Opinion
June 10, 1997
Appeal from the Supreme Court, New York County (Walter Schackman, J., and a jury).
BAII's present argument that the court erred in its apparent authority charge, or, in the alternative, that there was insufficient evidence of its subsidiary's executives' apparent authority to bind it to any agreement, is unpreserved either by exception to the charge or by a motion directed to the sufficiency of the evidence, and we decline to consider it ( Douglas Elliman-Gibbons Ives v. Kellerman, 172 A.D.2d 307, lv denied 78 N.Y.2d 856).
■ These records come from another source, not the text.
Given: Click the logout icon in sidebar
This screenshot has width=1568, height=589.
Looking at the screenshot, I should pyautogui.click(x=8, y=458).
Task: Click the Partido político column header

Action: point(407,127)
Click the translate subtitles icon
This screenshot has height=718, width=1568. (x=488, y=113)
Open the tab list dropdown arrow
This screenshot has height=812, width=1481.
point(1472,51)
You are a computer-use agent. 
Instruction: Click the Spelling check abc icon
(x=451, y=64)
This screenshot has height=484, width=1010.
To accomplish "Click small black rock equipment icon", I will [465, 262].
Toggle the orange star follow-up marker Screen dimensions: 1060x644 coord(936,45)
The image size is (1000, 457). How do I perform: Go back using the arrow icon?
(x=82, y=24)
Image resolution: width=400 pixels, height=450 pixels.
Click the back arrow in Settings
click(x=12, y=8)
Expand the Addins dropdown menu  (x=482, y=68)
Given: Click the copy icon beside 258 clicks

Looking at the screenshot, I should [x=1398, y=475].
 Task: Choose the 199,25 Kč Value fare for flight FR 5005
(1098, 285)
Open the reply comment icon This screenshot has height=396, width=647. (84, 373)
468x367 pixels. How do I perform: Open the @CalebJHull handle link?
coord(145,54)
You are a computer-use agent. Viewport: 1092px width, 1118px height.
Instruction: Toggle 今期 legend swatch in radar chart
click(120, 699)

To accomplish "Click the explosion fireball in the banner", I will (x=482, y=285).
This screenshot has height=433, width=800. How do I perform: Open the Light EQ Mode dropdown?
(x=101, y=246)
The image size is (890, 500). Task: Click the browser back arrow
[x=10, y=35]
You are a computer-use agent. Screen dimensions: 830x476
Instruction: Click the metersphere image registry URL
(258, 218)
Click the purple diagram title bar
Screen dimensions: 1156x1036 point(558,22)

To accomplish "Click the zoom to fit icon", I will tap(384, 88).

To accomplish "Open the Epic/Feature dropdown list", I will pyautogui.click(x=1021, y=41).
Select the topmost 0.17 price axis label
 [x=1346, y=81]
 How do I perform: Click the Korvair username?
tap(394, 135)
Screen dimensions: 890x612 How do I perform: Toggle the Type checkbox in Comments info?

That there was some discrepancy in the testimony with regard to additional compensation in the form of an equity percentage in the subject real property does not render the terms of the oral agreement indefinite, inasmuch as there was clear testimony as to the $250,000 fee that plaintiff sought, which was the only compensation as to which the jury was charged. The court's questioning was designed to clarify the issues and did not amount to the type of repeated prejudicial intrusions that have been found to prevent the jury from considering the evidence in the "`calm untrammelled spirit necessary to effect justice'" ( Campbell v. Rogers Wells, 218 A.D.2d 576, 579). We have considered BAII's other contentions and find them to be either unpreserved or without merit.
Concur — Murphy, P.J., Milonas, Rosenberger, Wallach and Andrias, JJ.